◆ What is required
If a picture appears in the records, skip it; copy everything else exactly.

=-=-=

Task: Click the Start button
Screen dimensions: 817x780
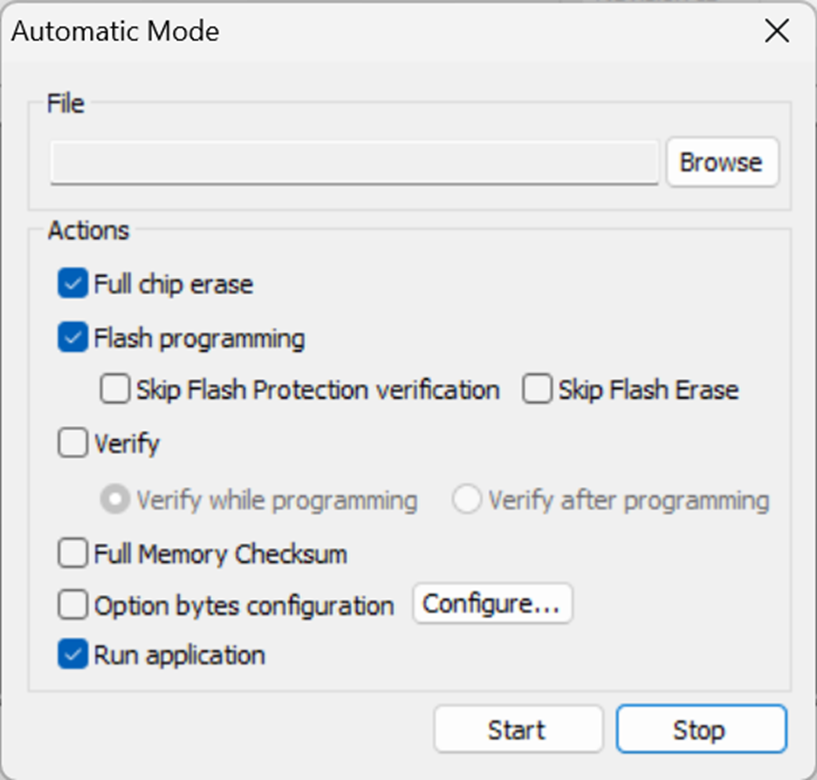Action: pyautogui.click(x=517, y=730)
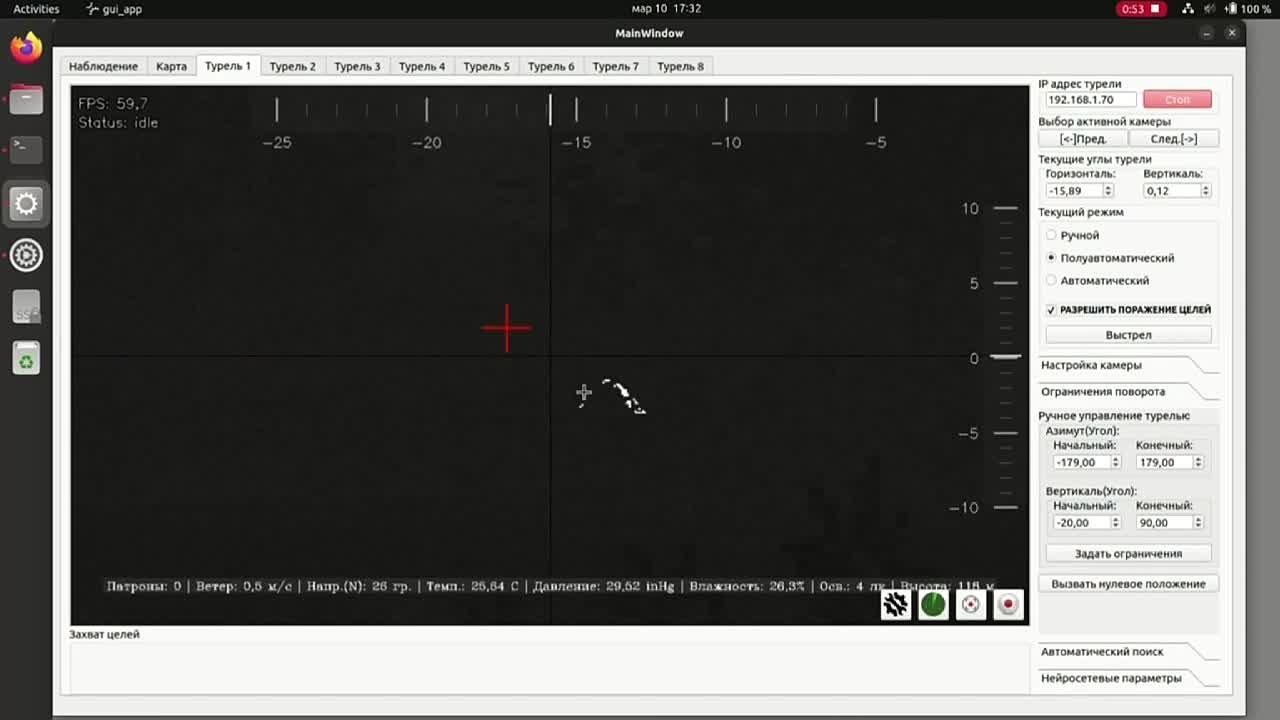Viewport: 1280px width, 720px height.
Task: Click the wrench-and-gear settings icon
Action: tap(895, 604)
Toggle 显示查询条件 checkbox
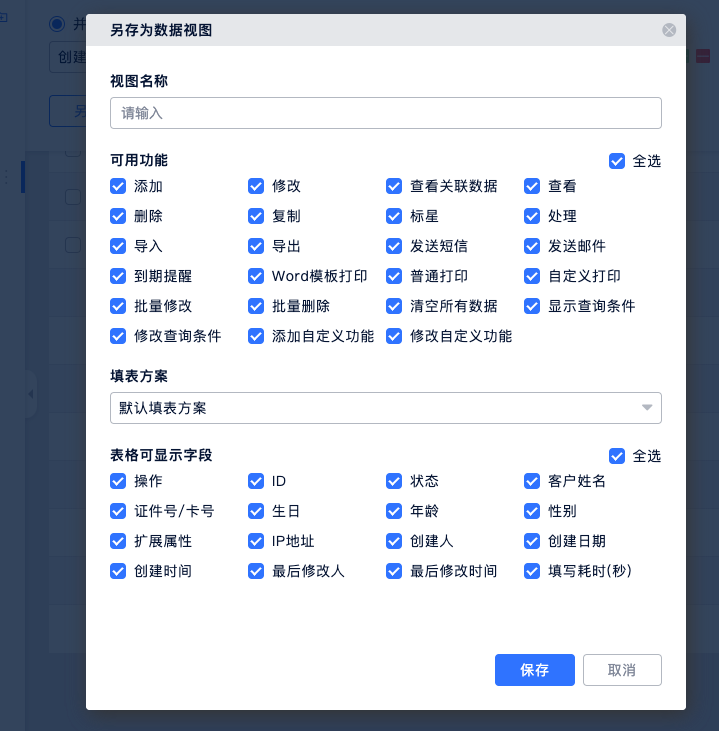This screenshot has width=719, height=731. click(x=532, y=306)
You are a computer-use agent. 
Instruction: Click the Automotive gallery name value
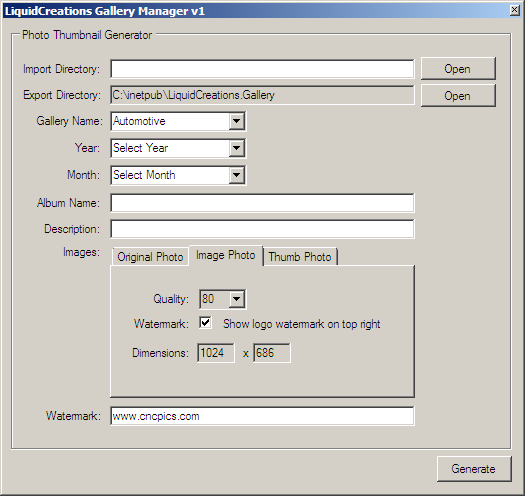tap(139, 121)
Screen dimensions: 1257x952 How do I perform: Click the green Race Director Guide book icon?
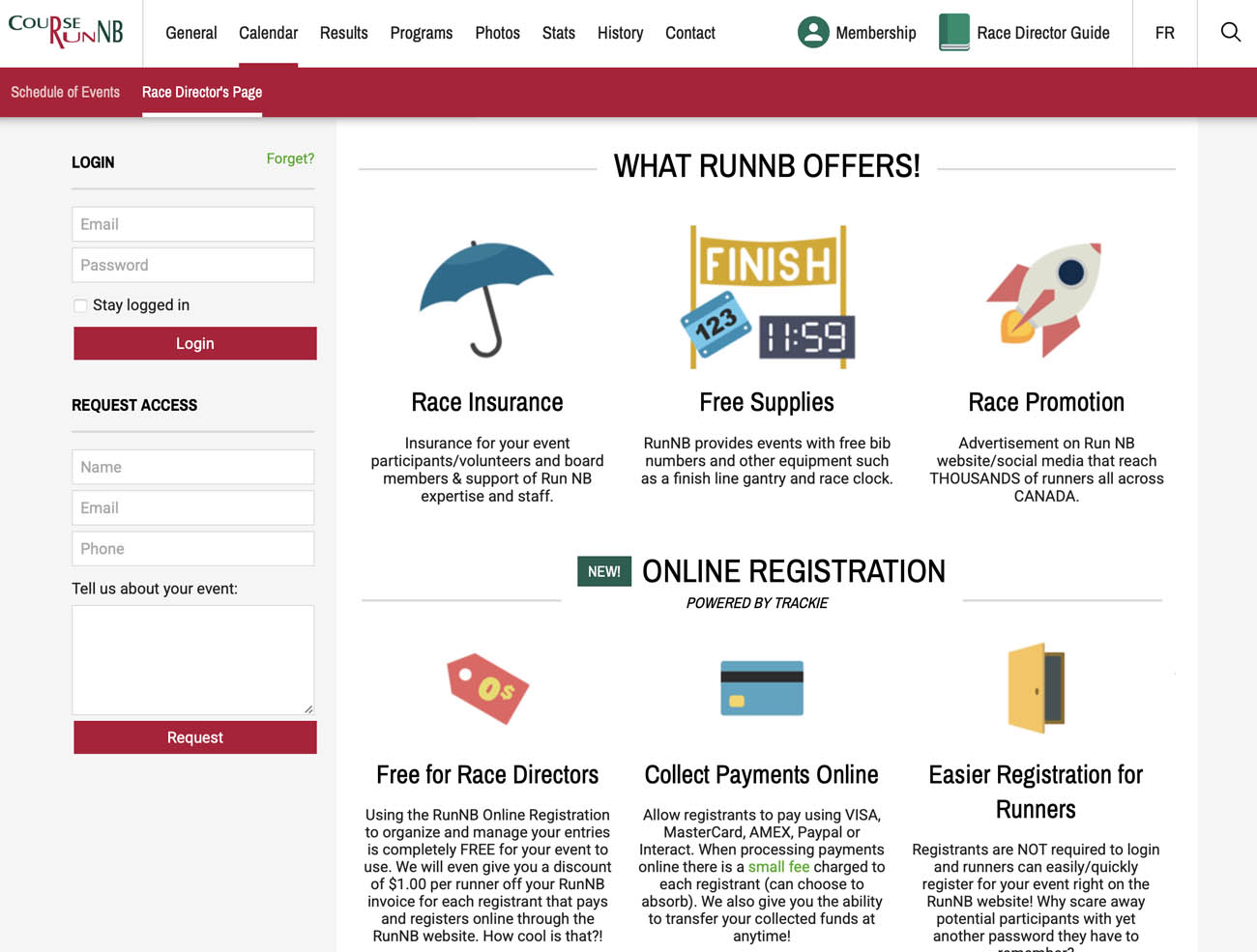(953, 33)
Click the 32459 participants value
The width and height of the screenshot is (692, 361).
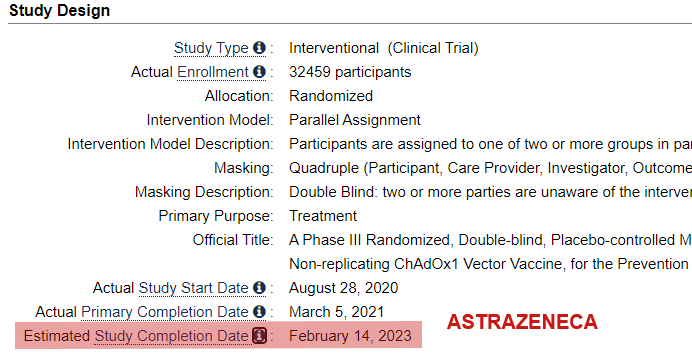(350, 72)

=-=-=

◆ Exercise solution
Task: Click the Start button
Screen dimensions: 817x780
Action: pyautogui.click(x=517, y=730)
Viewport: 1280px width, 720px height.
Task: Click the wrench-and-gear settings icon
Action: tap(895, 604)
Toggle 显示查询条件 checkbox
This screenshot has width=719, height=731. click(x=532, y=306)
You are a computer-use agent. 
Instruction: Click the Automotive gallery name value
tap(139, 121)
Screen dimensions: 1257x952 How do I perform: Click the green Race Director Guide book icon?
(953, 33)
Click the 32459 participants value
The width and height of the screenshot is (692, 361).
(350, 72)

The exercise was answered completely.